● What the exercise asks
Look for the word "computer" in the entries and copy every line where it shows up.

START Data for this task

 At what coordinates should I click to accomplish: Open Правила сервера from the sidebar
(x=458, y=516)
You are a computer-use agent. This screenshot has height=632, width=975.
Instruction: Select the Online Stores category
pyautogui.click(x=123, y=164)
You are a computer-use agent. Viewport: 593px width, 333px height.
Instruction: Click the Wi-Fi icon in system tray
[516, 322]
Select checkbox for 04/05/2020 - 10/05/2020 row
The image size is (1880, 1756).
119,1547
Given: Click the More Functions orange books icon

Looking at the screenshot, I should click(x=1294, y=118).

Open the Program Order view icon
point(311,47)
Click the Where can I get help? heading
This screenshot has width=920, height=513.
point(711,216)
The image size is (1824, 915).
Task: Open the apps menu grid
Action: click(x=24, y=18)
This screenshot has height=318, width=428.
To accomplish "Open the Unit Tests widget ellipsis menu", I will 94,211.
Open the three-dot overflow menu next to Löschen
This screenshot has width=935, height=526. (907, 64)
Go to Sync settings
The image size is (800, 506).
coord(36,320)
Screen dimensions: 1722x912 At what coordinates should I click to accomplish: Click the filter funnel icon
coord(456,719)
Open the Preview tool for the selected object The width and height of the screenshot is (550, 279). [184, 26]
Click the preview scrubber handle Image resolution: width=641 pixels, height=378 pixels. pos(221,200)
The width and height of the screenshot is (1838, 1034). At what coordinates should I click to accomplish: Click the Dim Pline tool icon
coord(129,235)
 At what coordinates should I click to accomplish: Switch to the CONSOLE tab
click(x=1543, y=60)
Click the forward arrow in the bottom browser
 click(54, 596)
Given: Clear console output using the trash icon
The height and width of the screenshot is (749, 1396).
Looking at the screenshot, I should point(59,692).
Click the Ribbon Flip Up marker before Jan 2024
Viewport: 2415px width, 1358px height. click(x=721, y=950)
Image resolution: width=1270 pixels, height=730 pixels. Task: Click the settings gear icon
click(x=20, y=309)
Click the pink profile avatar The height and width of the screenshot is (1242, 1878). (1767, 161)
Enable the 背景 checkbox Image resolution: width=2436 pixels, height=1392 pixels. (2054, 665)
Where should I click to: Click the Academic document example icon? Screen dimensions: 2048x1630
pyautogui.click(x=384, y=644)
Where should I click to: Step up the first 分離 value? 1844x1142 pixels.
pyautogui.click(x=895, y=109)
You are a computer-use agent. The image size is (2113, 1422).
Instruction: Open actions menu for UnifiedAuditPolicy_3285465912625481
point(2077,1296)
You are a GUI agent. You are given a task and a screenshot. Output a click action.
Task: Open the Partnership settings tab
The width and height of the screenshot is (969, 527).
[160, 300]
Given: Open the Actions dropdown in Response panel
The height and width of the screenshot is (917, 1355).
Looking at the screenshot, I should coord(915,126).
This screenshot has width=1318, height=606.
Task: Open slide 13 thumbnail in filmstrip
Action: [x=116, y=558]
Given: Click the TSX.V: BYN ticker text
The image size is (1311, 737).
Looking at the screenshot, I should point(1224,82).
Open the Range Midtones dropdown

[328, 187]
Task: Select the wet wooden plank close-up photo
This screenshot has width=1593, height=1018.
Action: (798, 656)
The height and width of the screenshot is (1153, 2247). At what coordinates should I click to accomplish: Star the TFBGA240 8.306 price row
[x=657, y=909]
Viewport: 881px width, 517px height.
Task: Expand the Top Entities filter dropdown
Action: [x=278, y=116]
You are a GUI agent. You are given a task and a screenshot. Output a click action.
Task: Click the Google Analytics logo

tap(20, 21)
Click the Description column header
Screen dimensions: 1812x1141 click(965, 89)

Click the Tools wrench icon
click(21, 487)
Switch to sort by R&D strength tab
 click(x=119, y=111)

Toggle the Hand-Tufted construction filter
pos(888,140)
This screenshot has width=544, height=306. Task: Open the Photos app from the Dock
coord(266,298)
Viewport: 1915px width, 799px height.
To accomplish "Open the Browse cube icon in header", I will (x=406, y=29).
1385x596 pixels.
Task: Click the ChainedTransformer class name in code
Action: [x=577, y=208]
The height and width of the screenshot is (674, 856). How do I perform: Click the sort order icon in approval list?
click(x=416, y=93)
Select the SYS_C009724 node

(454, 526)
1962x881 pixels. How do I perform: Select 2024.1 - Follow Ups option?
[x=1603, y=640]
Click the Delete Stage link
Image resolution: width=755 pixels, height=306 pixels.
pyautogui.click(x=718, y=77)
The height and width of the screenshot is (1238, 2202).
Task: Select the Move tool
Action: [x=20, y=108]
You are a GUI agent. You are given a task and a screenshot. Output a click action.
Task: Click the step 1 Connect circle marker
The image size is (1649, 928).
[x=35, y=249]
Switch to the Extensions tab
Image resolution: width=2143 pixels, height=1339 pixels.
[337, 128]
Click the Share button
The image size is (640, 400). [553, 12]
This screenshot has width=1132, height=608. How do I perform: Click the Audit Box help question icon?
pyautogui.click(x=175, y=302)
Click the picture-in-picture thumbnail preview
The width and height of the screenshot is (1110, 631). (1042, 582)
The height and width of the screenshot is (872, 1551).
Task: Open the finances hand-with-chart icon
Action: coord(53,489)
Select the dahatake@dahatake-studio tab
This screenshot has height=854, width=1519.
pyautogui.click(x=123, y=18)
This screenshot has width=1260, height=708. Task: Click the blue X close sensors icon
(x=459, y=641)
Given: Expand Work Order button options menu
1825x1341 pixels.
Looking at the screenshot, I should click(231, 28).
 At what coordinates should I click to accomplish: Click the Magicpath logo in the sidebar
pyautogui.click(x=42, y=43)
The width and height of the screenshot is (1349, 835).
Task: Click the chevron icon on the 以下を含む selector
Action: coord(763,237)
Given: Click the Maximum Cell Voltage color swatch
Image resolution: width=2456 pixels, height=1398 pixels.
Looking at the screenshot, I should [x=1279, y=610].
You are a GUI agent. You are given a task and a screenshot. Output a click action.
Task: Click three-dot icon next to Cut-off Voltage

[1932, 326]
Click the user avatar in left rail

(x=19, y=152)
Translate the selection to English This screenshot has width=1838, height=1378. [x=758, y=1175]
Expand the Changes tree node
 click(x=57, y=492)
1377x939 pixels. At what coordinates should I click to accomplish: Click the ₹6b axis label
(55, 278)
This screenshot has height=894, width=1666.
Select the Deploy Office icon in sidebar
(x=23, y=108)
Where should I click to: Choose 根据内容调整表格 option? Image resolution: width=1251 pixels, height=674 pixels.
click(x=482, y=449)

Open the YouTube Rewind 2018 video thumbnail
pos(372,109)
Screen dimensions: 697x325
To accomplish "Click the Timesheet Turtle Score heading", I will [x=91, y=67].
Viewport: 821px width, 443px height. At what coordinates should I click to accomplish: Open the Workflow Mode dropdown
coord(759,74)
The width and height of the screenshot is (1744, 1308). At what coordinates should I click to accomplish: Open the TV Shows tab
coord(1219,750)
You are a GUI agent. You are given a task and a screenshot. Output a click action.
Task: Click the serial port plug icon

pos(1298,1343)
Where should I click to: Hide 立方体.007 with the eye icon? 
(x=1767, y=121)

END Data for this task

● Result
You are a computer-use agent. This screenshot has height=632, width=975.
You are a computer-use agent. Viewport: 593px width, 333px height.
You are a computer-use agent. The image size is (2113, 1422).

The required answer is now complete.